Technological progress is not steady
If we believe TV commercials for the new formula of washing powder, the new generation of running shoes or the ultimate workout machine, technological progress appears steady, with novelty upon novelty, each day, each month, each year.
In fact, science and technology breakthroughs come randomly, in unexpected steps.
If we just look at physics, we have had three major steps since the XVIIIth century: Newtonian mechanics, then electromagnetism, then quantum physics and relativity. Each time, it was an enormous step, a change in paradigm as Karl Popper puts it, leading to an avalanche of discoveries and technological changes in its wake. Then after a while, the avalanche subsides to a small trickle. Everybody hopes for a new revolution, but there is no way of knowing whether it will come any time soon. It has been a good seventy years now that no such revolution has occurred in physics.

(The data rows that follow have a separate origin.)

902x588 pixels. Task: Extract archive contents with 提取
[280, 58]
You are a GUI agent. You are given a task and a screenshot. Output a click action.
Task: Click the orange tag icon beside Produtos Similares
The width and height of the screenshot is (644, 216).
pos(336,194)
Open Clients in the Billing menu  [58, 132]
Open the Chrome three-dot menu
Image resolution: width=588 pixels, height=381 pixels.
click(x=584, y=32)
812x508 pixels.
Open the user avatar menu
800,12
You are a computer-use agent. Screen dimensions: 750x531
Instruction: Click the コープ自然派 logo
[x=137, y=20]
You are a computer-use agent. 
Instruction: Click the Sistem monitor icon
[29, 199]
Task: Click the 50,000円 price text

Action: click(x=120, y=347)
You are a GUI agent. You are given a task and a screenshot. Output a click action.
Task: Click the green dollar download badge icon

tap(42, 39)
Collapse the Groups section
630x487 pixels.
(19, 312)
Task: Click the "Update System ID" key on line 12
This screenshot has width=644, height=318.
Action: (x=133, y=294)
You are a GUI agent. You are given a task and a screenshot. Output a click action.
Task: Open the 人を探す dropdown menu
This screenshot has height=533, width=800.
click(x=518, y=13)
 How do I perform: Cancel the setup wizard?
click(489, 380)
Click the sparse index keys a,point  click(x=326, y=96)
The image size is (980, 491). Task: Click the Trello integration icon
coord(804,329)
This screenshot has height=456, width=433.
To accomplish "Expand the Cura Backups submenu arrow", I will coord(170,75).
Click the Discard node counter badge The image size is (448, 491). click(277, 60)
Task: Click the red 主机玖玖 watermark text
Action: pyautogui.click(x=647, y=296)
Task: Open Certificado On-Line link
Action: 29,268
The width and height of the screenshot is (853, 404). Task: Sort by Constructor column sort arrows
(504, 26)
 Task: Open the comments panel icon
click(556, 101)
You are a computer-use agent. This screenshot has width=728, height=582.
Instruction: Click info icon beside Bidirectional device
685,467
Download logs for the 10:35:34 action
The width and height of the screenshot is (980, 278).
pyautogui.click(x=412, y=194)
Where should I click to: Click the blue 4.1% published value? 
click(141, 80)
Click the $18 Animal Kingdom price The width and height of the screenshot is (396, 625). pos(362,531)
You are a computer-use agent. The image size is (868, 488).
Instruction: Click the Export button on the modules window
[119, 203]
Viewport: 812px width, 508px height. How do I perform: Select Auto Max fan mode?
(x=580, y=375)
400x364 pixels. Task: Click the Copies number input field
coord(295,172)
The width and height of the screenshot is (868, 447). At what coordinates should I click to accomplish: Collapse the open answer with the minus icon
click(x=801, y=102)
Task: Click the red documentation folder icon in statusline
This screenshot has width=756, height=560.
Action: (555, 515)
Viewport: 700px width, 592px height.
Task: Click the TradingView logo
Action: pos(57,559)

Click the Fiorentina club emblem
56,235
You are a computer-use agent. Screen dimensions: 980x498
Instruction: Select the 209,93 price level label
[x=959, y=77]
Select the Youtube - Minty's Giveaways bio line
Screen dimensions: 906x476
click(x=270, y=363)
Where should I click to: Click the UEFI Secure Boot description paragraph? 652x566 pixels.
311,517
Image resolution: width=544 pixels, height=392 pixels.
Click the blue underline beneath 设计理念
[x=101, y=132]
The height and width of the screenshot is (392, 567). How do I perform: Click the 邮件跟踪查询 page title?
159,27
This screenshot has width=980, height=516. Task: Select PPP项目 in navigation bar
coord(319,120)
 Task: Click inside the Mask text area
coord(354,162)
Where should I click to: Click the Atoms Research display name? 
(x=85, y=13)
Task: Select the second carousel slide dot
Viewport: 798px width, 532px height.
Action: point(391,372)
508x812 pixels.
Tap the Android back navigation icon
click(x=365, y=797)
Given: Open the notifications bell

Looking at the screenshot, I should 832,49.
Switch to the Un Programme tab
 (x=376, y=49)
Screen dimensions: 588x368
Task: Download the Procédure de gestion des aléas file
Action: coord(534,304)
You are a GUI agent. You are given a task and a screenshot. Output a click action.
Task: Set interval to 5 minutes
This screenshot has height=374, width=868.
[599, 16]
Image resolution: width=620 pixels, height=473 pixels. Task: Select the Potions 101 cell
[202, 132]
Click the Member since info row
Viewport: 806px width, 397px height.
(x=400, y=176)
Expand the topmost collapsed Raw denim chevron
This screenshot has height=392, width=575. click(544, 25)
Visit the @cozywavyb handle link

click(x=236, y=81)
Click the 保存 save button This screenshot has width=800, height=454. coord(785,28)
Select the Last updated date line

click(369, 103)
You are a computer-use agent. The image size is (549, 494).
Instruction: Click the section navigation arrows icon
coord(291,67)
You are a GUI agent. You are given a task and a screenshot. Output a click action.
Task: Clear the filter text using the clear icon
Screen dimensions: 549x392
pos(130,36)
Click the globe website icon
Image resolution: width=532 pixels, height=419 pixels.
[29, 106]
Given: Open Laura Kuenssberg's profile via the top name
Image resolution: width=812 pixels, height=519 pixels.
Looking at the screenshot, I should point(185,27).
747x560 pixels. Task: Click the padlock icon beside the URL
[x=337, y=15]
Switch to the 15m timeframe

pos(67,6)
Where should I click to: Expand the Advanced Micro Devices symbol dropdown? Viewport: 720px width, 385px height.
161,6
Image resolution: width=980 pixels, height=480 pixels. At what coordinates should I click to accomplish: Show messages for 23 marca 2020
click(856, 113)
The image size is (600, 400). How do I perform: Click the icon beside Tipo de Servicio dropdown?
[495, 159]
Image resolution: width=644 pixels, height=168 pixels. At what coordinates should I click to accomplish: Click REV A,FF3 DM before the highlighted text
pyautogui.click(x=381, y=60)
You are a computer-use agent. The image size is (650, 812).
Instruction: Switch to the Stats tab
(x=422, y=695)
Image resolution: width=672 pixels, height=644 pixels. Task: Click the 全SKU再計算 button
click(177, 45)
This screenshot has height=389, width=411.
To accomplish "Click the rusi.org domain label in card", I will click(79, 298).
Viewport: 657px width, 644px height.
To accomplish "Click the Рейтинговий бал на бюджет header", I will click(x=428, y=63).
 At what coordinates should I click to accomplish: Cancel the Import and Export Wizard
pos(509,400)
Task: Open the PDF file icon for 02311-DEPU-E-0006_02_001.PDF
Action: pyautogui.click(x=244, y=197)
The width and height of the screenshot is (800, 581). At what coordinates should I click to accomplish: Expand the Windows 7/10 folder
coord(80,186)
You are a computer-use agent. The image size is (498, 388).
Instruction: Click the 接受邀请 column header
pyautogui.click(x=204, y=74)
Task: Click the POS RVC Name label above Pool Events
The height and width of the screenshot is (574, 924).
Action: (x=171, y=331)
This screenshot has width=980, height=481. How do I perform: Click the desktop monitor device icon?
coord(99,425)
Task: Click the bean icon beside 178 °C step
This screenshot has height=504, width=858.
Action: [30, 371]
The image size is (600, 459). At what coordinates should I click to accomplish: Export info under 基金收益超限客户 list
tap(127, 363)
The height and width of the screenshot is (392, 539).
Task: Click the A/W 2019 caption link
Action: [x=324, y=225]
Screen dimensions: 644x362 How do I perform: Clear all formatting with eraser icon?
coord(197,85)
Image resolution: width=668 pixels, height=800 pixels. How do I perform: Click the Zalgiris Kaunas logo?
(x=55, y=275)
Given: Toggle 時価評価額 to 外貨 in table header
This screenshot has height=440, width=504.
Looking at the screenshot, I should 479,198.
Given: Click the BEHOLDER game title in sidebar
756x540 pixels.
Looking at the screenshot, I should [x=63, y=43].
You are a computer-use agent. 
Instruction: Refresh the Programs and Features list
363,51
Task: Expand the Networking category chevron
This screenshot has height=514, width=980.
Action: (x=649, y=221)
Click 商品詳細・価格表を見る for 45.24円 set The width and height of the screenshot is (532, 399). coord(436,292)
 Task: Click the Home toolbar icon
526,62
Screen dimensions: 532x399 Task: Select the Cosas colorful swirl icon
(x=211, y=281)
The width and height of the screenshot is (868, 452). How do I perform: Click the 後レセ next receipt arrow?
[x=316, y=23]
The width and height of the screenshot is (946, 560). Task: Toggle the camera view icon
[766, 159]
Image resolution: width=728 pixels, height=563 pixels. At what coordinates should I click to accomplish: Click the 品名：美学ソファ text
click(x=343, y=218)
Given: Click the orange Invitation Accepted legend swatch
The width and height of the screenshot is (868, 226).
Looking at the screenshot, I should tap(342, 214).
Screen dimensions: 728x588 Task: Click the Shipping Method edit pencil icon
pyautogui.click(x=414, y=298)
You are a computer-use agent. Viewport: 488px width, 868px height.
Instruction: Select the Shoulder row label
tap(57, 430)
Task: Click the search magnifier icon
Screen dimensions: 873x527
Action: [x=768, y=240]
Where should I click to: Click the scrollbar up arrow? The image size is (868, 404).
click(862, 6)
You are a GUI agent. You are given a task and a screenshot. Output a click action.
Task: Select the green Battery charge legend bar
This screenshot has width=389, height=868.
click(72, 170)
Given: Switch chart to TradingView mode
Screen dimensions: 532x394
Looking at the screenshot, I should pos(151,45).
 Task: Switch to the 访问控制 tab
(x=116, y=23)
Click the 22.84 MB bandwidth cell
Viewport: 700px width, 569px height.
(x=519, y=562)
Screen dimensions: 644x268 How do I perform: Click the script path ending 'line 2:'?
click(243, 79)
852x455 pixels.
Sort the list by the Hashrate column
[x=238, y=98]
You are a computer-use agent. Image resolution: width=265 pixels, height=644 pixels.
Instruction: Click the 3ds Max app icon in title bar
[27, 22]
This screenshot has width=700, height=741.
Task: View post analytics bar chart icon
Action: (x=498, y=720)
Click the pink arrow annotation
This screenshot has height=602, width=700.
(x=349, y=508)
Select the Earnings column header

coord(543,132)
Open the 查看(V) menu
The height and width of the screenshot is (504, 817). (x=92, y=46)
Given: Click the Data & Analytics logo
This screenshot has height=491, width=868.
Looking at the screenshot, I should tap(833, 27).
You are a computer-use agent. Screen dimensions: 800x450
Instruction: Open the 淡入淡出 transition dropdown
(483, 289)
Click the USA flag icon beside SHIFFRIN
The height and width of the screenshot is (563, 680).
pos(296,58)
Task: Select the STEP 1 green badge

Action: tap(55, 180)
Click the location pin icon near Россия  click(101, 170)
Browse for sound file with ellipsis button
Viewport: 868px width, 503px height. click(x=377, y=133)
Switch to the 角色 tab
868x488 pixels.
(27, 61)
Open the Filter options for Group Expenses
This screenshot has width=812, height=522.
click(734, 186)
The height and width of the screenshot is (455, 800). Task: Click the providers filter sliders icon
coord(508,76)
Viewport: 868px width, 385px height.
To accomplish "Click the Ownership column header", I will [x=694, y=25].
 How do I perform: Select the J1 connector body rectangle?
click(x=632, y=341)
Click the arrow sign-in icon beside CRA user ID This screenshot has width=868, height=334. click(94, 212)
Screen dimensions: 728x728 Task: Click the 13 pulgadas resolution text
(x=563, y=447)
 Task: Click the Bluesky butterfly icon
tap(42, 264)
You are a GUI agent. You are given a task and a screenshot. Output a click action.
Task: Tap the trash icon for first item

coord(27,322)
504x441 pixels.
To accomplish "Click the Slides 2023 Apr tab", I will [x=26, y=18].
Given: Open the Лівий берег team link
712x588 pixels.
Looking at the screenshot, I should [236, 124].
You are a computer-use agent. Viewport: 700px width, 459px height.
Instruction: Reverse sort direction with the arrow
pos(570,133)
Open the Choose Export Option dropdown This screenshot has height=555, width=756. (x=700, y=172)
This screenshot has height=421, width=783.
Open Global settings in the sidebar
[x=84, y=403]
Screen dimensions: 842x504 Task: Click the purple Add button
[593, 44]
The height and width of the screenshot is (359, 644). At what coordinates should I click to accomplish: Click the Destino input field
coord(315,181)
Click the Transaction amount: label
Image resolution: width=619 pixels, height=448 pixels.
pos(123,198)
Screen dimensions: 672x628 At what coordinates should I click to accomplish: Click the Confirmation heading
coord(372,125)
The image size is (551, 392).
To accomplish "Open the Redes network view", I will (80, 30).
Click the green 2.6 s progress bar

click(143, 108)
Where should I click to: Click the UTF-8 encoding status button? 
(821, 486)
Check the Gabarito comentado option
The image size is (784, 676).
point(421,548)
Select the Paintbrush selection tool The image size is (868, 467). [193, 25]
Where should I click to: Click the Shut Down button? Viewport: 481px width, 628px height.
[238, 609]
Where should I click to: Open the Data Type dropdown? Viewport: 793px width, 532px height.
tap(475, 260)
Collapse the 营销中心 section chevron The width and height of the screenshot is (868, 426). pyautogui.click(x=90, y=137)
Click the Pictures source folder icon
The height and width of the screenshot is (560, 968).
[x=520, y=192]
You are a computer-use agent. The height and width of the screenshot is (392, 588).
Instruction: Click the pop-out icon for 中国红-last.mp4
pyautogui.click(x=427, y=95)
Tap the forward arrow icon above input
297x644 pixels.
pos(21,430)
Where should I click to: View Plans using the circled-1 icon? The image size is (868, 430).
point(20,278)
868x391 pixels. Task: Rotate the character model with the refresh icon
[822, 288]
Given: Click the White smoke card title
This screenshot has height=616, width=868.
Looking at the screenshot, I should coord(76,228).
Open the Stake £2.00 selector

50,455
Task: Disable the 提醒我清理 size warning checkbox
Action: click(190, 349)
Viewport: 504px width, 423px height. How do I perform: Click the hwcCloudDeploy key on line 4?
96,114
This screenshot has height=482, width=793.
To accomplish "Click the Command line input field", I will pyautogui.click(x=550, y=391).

However, because of the collective belief that progress should be steady, there is a pressure to continue improvement, even if the corresponding costs are soaring. Just look at the evolution of commercial airliners between 1950 and 1970. First there were Lockheed Super Constellations: 70 passengers, piston-engine, 8,700 km range at 610 km/h. Then there were Boeing 747, 360 passengers, jet engines, 12,000 km of range at 950 km/h. Forty years later, the A380 is about to improve some 40% over the B747: 20 years for 500%, forty years for 40%. If this is not stagnation, I do not know what it is.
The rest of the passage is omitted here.